Long-time Slashdot readers walterbyrd and whoever57 both submitted the same article about the mysterious data analytics company Cambridge Analytica and its activities with SCL Group, a 25-year-old military psyops company in the U.K. later bought by "secretive hedge fund billionaire" Robert Mercer. One former employee calls it "this dark, dystopian data company that gave the world Trump." Facebook was the source of the psychological insights that enabled Cambridge Analytica to target individuals. It was also the mechanism that enabled them to be delivered on a large scale. The company also (perfectly legally) bought consumer datasets -- on everything from magazine subscriptions to airline travel -- and uniquely it appended these with the psych data to voter files... Finding "persuadable" voters is key for any campaign and with its treasure trove of data, Cambridge Analytica could target people high in neuroticism, for example, with images of immigrants "swamping" the country. The key is finding emotional triggers for each individual voter. Cambridge Analytica worked on campaigns in several key states for a Republican political action committee. Its key objective, according to a memo the Observer has seen, was "voter disengagement" and "to persuade Democrat voters to stay at home"... In the U.S., the government is bound by strict laws about what data it can collect on individuals. But, for private companies anything goes.
A branch of this company reportedly also received half the campaign budgets of four pro-Brexit campaign groups, and there's some dark talk about "military-funded technology that has been harnessed by a global plutocracy...being used to sway elections in ways that people can't even see." The article notes the two firms have plied their services in Russia as well as Lithuania and the Ukraine, and suggests that "we are in the midst of a massive land grab for power by billionaires via our data. Data which is being silently amassed, harvested and stored."
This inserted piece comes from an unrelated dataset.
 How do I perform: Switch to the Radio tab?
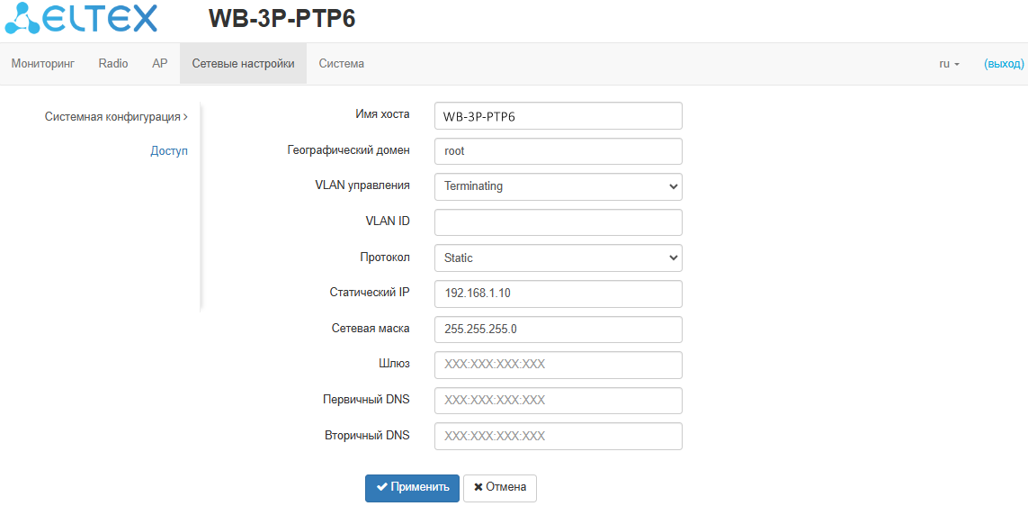[x=113, y=64]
28 of 452 comments (clear)

  1. Only those we disagree with "hijack democracy" by Anonymous Coward · · Score: 5, Insightful

    If we agree with the person doing the activity?
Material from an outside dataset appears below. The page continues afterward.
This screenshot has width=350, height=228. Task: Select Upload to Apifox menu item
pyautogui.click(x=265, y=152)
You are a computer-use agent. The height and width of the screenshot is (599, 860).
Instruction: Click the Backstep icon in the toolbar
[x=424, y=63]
    Why, that's just democracy in action!

  2. Wouldn't be a problem -if-... by johannesg · · Score: 5, Insightful

    This wouldn't be a problem if the media were still fulfilling their role of informing people of the facts, instead of also taking up the role of interpreter of those facts.

    So what if you're influenced by something you hear? That's normal: you receive information and act on it. You should, however, have -all- the information and not just the subset deemed supportive of the cause by invisible people, with the rest made up with suggestive phrasing and outright lies. But reporting of actual facts, supported by accurate and relevant numbers, has become a rarity, and finding those numbers is becoming less and less possible, despite the vast possibilities the internet offers for unlocking information.

    So it's all down to hollow phrases, and given that total lack of input, people become suggestible. I would suggest, however, that the solution lies in a well-educated population that is aware of the problem, and is given unlimited access to uncensored facts and figures.

    1. Re:Wouldn't be a problem -if-... by CrimsonAvenger · · Score: 4, Insightful

      You should, however, have -all- the information and not just the subset deemed supportive of the cause by invisible people

      So, when was the magical period when we had "all the information, not just the subset deemed suuportive of the cause"?

      Certainly wasn't this century.

      Or the 20th either.

      Hell, the Spanish-American War of the 19th Century was at least partly the result of the efforts of William Randolph Hearst and Joseph Pulitzer...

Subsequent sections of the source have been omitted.